13

I am trying to implement the AdaBoost.M1 algorithm (trees as base-learners) to a data set with a large feature space (~ 20.000 features) and ~ 100 samples in R. There exists a variety of different packages for this purpose; AdaBag, Ada and gbm. gbm() (from the gbm-package) appears to be my only available option, as stack.overflow is a problem in the others, and though it works, it is very time-consuming.

Questions:

  1. Is there any way to overcome the stack.overflow the problem in the other packages, or have the gbm() run faster? I have tried converting the data.frame into a matrix without success.
  2. When performing AdaBoost in gbm() (with distribution set to "AdaBoost"), An Introduction to Statistical Learning (Hastie et al.) mentions the following parameters needed for tuning:

Needs:

  1. The total number of trees to fit.
  2. The shrinkage parameter denoted lambda.
  3. The number of splits in each tree, controlling the complexity of the boosted ensemble.

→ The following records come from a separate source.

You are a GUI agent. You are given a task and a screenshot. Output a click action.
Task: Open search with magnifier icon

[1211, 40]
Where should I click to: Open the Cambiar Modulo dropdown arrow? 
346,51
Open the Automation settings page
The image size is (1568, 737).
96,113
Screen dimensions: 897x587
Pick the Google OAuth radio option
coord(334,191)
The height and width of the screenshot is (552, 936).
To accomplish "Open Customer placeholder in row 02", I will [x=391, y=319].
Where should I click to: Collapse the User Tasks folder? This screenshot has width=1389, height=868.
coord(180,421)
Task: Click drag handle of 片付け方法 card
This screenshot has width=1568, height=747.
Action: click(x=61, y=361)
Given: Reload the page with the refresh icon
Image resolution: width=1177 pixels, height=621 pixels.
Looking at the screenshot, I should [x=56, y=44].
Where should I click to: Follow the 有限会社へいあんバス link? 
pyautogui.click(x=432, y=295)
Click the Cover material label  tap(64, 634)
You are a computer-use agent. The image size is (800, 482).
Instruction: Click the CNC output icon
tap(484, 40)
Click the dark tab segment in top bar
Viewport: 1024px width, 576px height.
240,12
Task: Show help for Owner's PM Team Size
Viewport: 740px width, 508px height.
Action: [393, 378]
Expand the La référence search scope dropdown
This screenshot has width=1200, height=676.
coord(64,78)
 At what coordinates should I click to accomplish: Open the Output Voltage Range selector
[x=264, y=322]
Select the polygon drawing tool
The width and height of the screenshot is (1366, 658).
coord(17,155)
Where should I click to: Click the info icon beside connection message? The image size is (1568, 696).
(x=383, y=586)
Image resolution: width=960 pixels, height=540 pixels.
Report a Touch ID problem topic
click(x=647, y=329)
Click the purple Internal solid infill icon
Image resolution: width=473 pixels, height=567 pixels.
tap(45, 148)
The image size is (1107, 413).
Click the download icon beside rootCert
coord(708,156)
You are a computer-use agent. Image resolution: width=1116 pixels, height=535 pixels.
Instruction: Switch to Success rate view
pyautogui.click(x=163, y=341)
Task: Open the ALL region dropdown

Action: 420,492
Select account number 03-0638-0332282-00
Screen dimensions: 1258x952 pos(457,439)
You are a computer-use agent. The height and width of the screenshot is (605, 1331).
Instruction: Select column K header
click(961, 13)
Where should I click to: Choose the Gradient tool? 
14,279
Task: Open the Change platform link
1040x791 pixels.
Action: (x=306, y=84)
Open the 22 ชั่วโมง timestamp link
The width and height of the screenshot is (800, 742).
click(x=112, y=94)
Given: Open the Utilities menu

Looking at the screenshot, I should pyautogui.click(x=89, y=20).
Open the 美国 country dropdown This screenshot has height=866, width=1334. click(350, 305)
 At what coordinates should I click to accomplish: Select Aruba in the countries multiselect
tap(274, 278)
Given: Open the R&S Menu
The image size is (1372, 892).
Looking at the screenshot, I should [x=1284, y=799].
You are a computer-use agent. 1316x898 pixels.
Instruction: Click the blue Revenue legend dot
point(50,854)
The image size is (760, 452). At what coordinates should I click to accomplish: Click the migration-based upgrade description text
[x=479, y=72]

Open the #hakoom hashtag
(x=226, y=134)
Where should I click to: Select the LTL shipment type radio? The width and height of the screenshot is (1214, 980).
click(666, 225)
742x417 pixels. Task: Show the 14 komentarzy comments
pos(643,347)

As the algorithm is very time consuming to perform in R, I need to find literature on what tuning parameters are within a suitable range for this kind of large feature space data, before performing cross-validation over the range to estimate the test error rate.

Any suggestions?

Osama Rizwan
  • 201
  • 1
  • 2
  • 7
AfBM
  • 131
  • 3

1 Answers1

2

Your problem with AdaBoost on a very high-dimensional dataset (20,000 features, ~100 samples) is a classic and difficult scenario, especially in R where memory and recursion limits can cause stack overflow errors with some packages.

1. Stack overflow issues Stack overflow in AdaBag or Ada packages likely arises from deep recursion or inefficient memory management in their implementation. Unfortunately, there may not be an easy fix except:

Increasing R’s stack size or memory limits (OS-level), though this may be limited.

Switching to packages that handle boosting iteratively rather than recursively.

Using gradient boosting implementations (e.g., gbm, xgboost, or lightgbm) which tend to be more optimized and scalable.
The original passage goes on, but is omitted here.